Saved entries
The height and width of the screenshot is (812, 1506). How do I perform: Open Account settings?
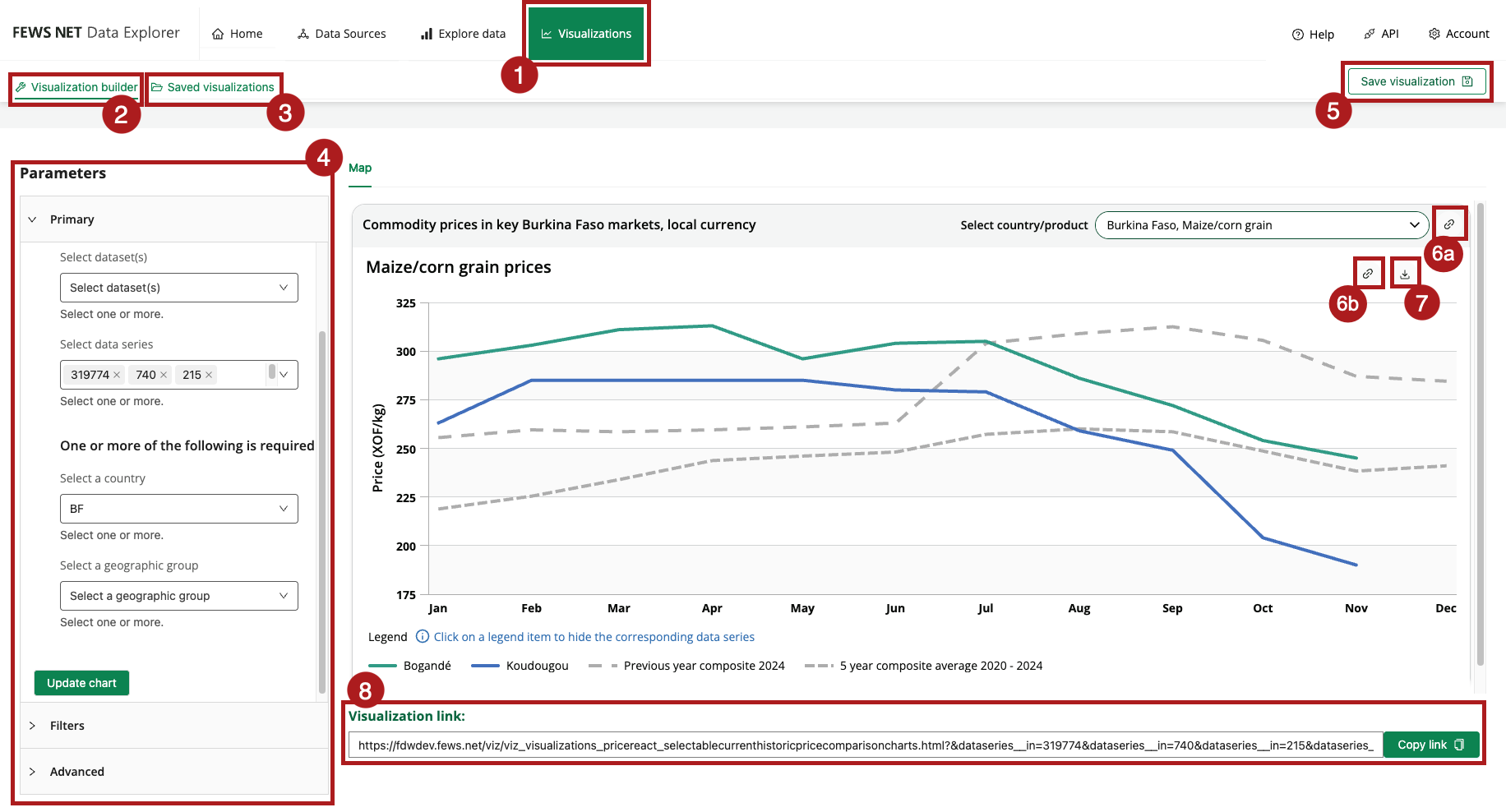[1459, 34]
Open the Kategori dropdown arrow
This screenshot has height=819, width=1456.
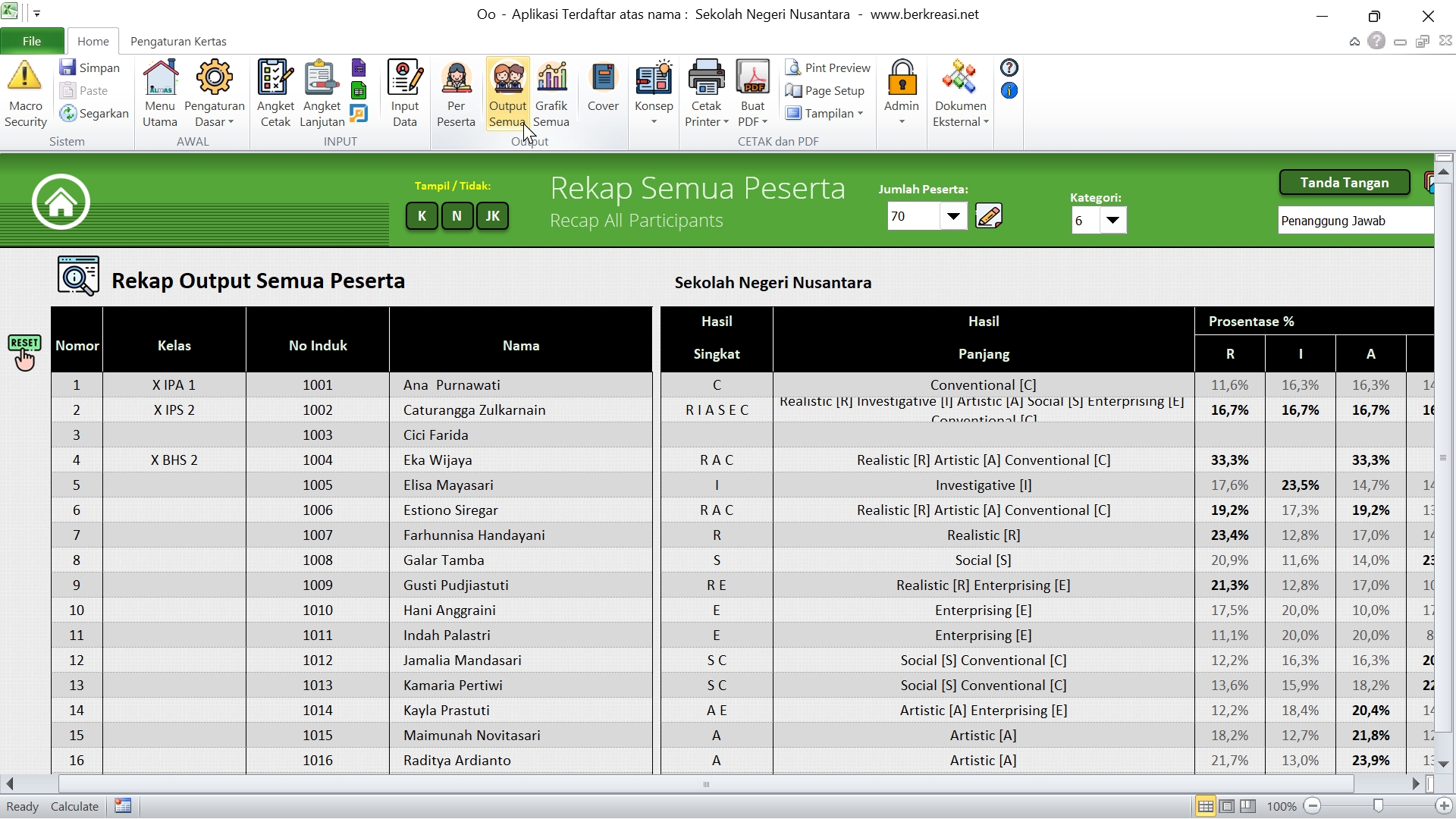click(1112, 221)
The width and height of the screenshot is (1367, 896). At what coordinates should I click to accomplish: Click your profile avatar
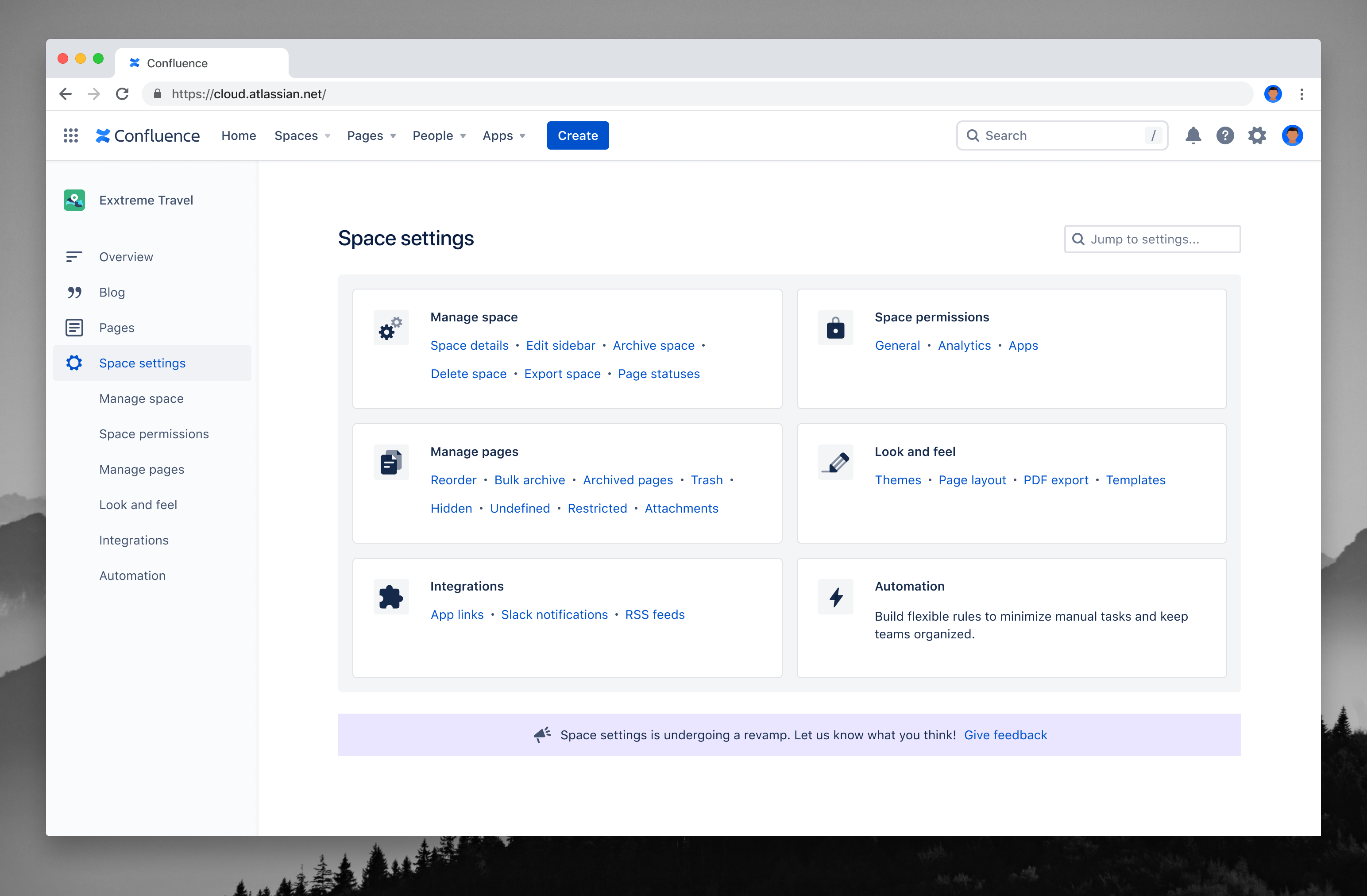coord(1293,135)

What you are asked to do
An exact copy of all the records is required, with the pictures omitted.

Exercise output
The height and width of the screenshot is (812, 1506). How do I perform: Open Account settings?
[1459, 34]
Open the Kategori dropdown arrow
This screenshot has height=819, width=1456.
click(1112, 221)
The width and height of the screenshot is (1367, 896). At what coordinates should I click to accomplish: Click your profile avatar
coord(1293,135)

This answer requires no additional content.